Tout s'est finalement précipité à un rythme effréné. De Californie nous est arrivée une nouvelle vague de créatures suaves à blazer marine et brushing volumineux, et le message délivré durant un one man show décoiffant fut sans ambiguïté: on se battra désormais au corps à corps pour venir travailler à Wanko! Toute une hiérarchie élaborée fut ainsi mise en place en un immense redéploiement des pouvoirs et aucune strate de la structure ne fut laissée sans son autorité tutélaire. À nouveau l'espace - maintenant en open plan malgré l'abondance de recherches récentes en ayant démontré l'extrême nocivité, mais il est vrai qu'à Wanko c'est toujours un peu 1986 - fut radicalement reconfiguré, ce qui eut l'effet paradoxal de le rendre encore plus opaque et impénétrable - une sorte de champ de forces centrifuges aux foyers multiples tant tout le monde semblait constamment chercher à fuir tout le monde. Puis peu à peu le dispositif d'encerclement se referma sur lui-même.
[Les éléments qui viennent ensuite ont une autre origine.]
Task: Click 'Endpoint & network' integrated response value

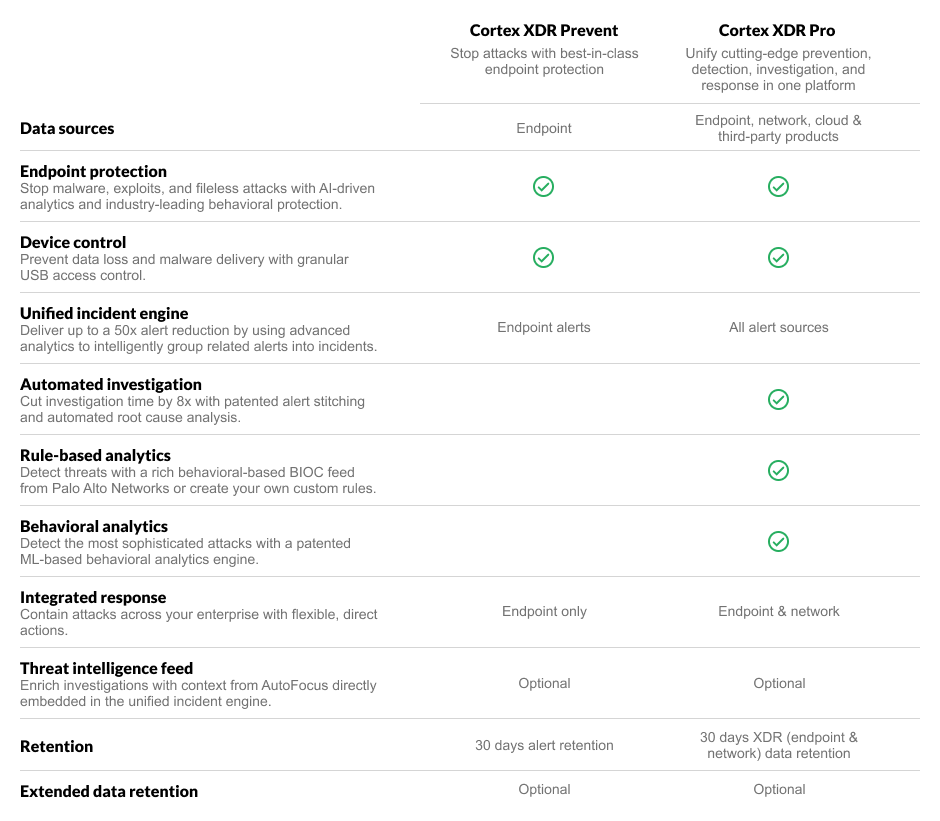Action: click(778, 611)
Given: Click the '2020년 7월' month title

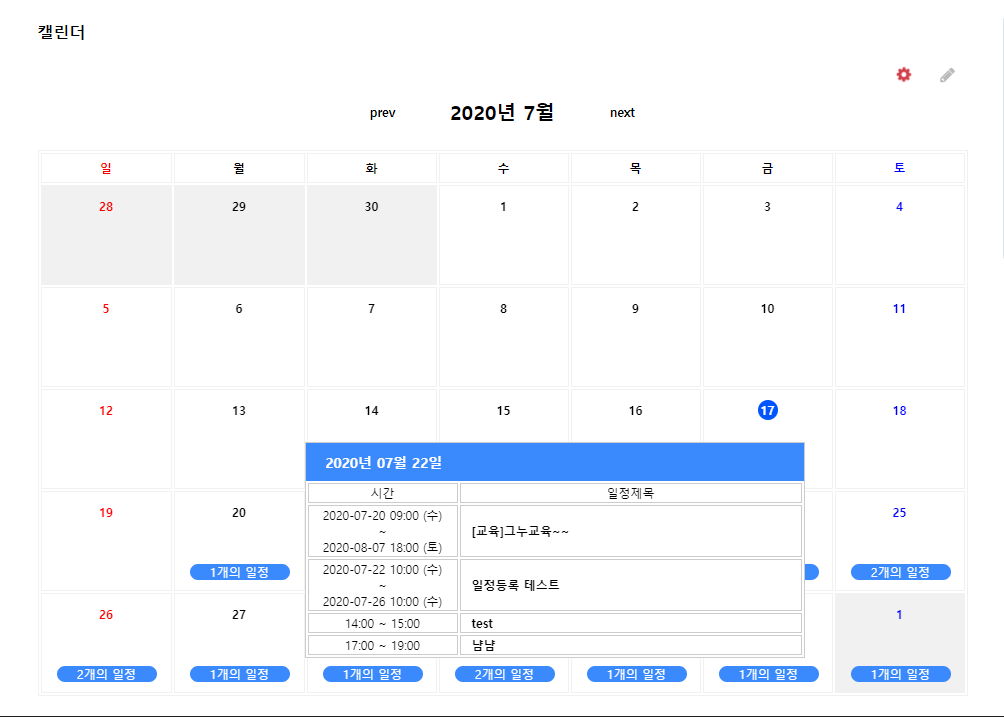Looking at the screenshot, I should pos(502,113).
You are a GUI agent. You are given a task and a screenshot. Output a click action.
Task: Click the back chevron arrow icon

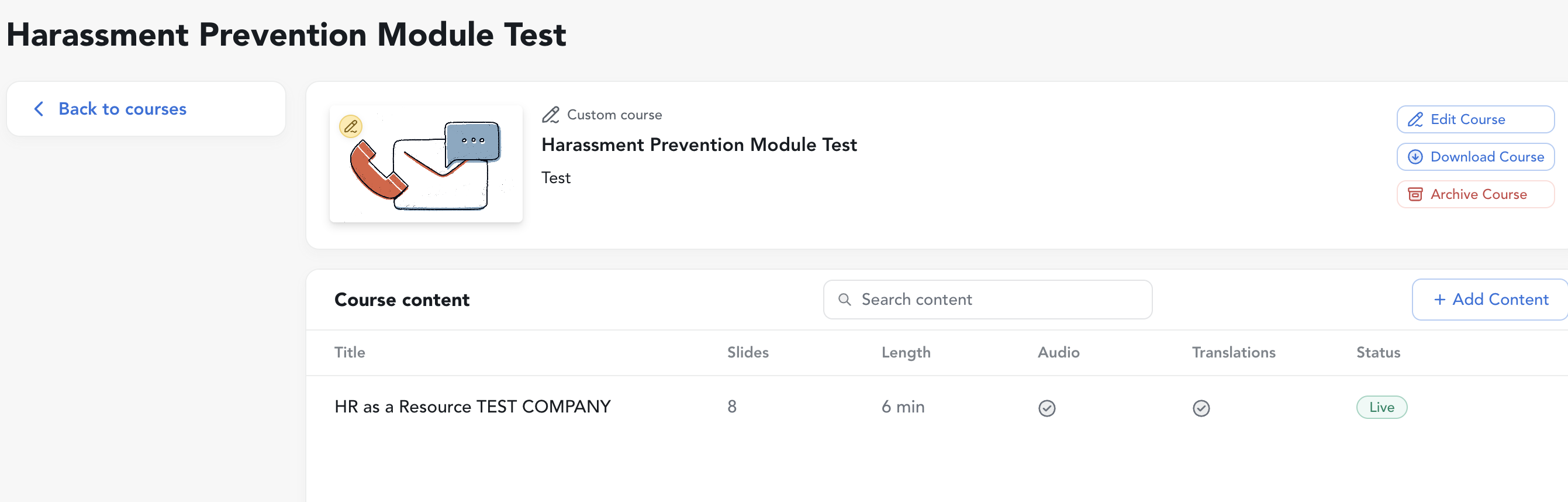[x=39, y=109]
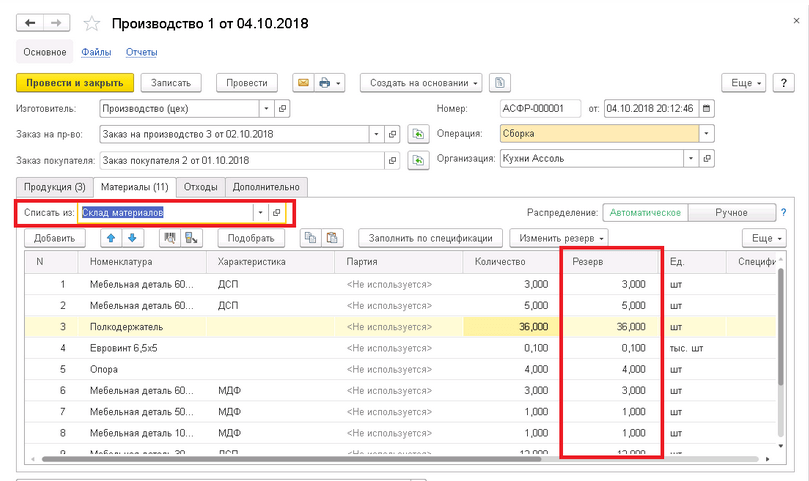This screenshot has height=481, width=809.
Task: Click green icon next to Заказ покупателя field
Action: [419, 159]
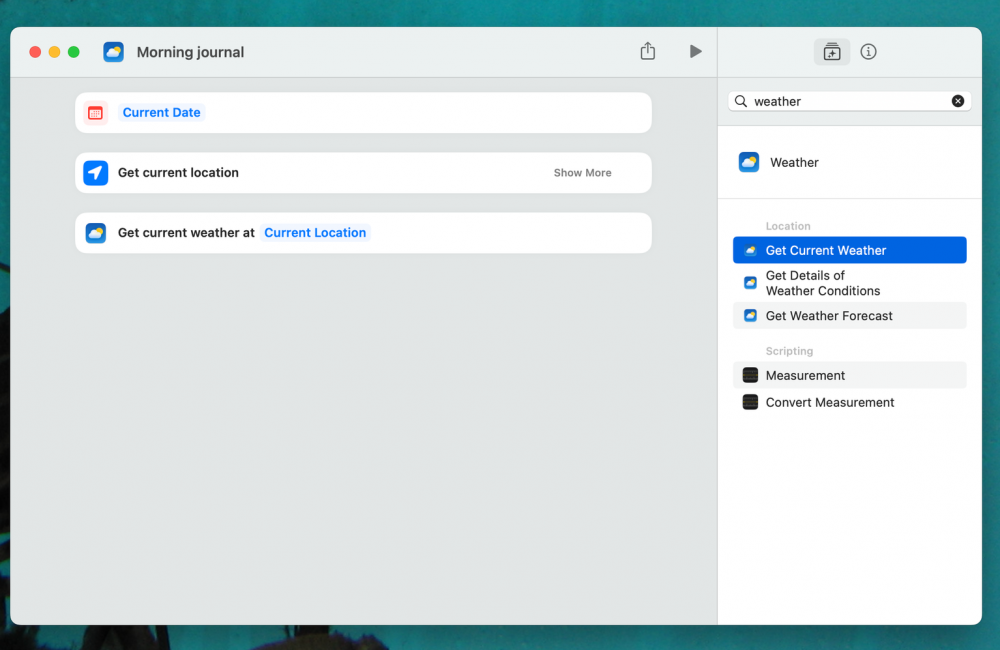Open the Action Library panel icon
The height and width of the screenshot is (650, 1000).
832,52
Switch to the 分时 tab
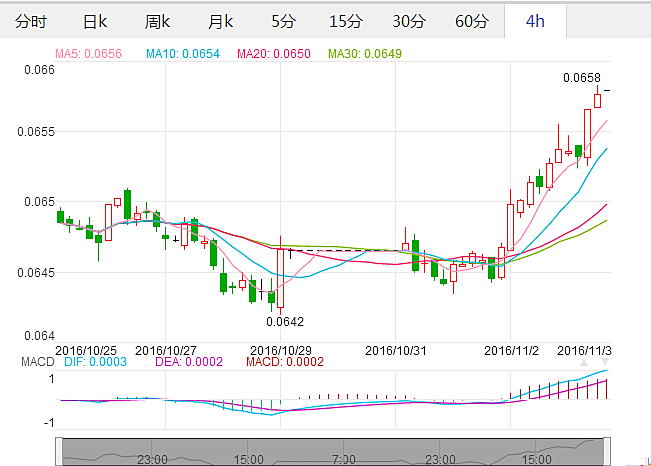 31,20
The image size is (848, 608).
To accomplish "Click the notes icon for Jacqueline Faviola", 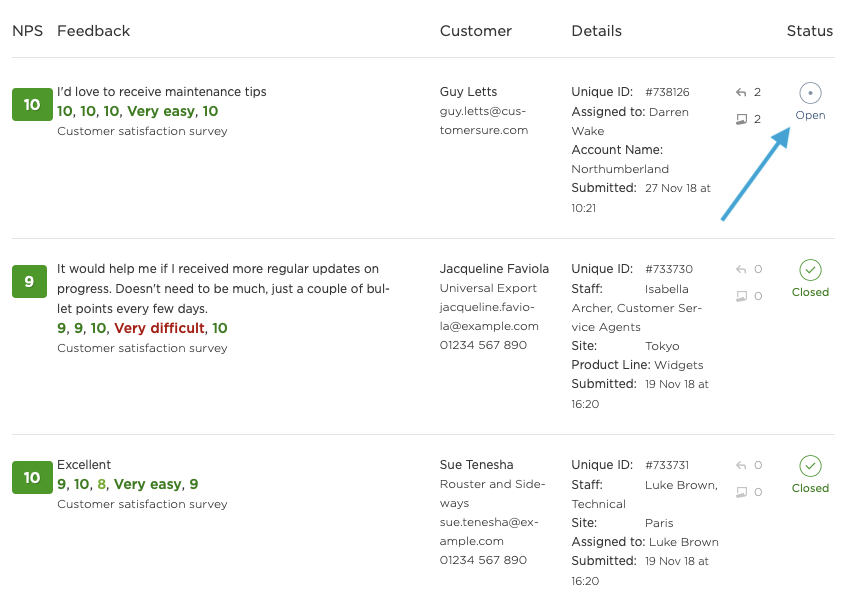I will click(741, 296).
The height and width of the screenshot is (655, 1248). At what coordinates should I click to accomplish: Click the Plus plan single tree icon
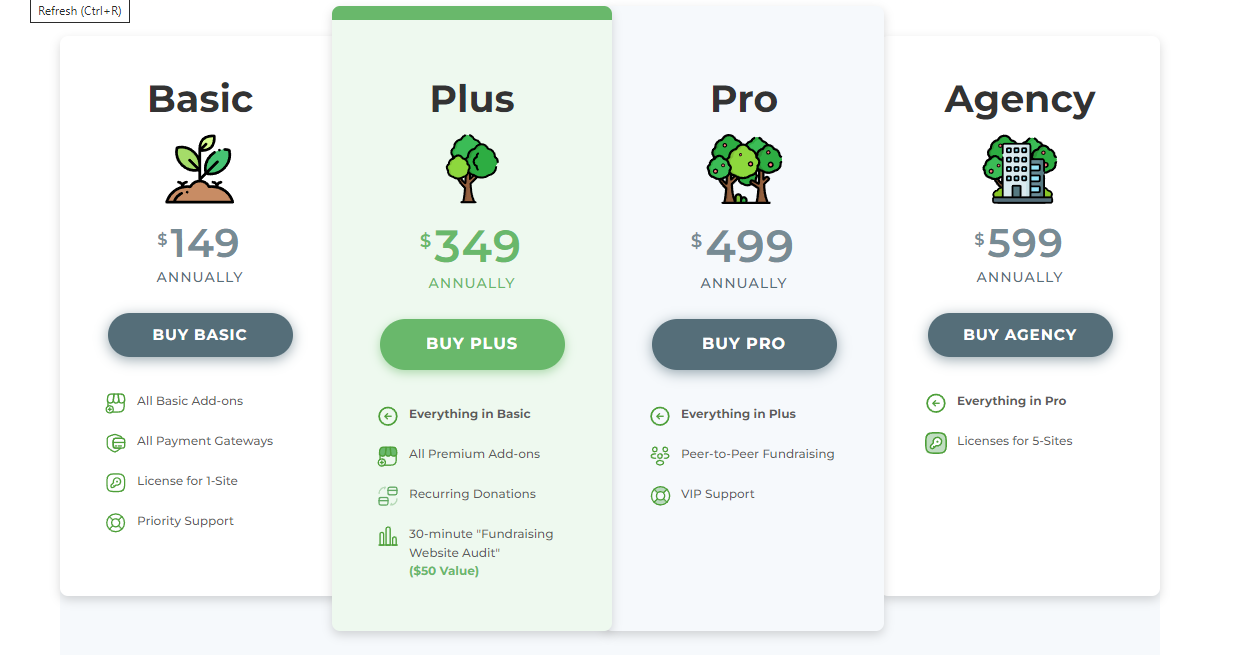tap(472, 169)
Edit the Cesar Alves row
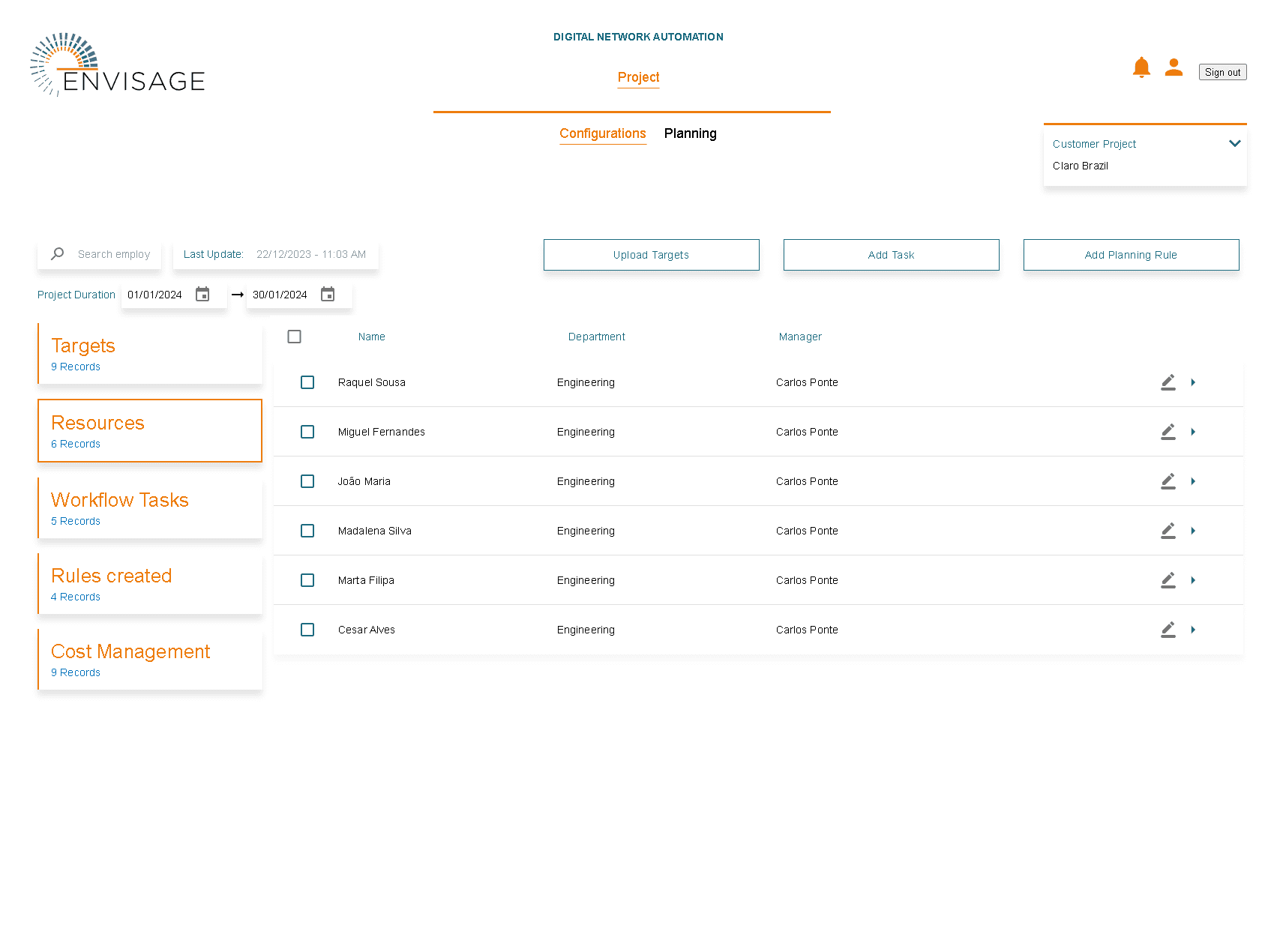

Les cris de souris et rires porcins se mirent à fuser tout autour de nous, derniers résistants de l'élégance revendiquée, dans une sorte de copinage forcé qui peinait à masquer le spectre d'une nuit des longs couteaux imminente. Car dans de tels exercises de rationalisation il est de coutume pour tout manager entrant dans ses fonctions de faire rouler quelques têtes pour l'exemple, histoire de se faire la main et de répandre la terreur dans ses rangs tout en se faisant remarquer du patron. Celui qui me fit tomber ce matin d'hiver formait l'incarnation idéale de cette économie du mépris que j'avais vue à l'œuvre depuis mon arrivée un an plus tôt, la cristallisation physique de la barbarie commune, ses petits yeux chafouins encastrés dans une face de lune fielleuse voyant en moi une menace insoutenable à son ordre - intellectuelle, politique, sexuelle ou autre, je ne le saurai jamais. Dans l'open plan tous faisait comme si de rien n'était, l'égorgement qui venait de survenir parmi eux ne devant laisser aucune trace dans le monde immaculé du rêve digital, le jeu infini de la jeunesse mondiale, la grande communauté des amis de Wanko...; Une fois à l'extérieur du complexe la maladie me gagnait dans un étourdissement croissant et je peinais à avancer vers la station de S-Bahn. C'est alors qu'au milieu des monceaux de neige, dans un fouillis de petits rires mutins, des dizaines de lapins gélatineux multicolores vinrent à ma rencontre, pleins de leur amour moelleux.